Not all of that fantasy came true- there were modifications and changes that had to be made as I left 16 and moved into my 20s, 30s, and then 40s where I am today. I have three dogs, not a cat. I live in a 151-year-old farmhouse in the Finger Lakes, not a lofty penthouse in an unnamed metropolis. My furniture is decidedly not modern. I rarely wear suits or heels to work, although I do walk very quickly with purposeful strides through the halls. My husband doesn't wear suits often either, and he lives in our house with me. (Although I do insist on having space that's just mine in our own home.) But truthfully, those are minor details; the important parts are the same. Someone on social media not too long ago posed the question of what you thought it would be like if your childhood self met your grown-up self. Would she be pleased or disappointed with how you turned out? I think I'd be pretty happy with adult me.
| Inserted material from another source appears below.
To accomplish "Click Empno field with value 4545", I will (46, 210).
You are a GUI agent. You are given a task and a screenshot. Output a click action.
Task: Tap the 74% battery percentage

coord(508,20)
Because the other truth I've learned is that you don't have to be one kind of woman. You can take the
best of an acerbic, fierce, passionate character like Murphy Brown and combine that with the goofy, endearing sweetness of someone like Gilda Radner. You can be serious and funny. You can be a goddamn boss at your job and also enjoy singing songs about Walter Cronkite thinking you farted in his office. You can relish the predicability of your daily routines and also do joyous, adventurous stuff like watch the Independence Day fireworks from a paddleboard in the middle of the lake at night. I think my 16-year-old self would find that pretty cool.


Interestingly, the night we watched Gilda, Live just happened to be her birthday.
She would've been 69 years old.

Happy birthday, my lovely American Gilda. Thanks for being such a great role model.

*Quote from Candace Bergen's autobiography, A Fine Romance.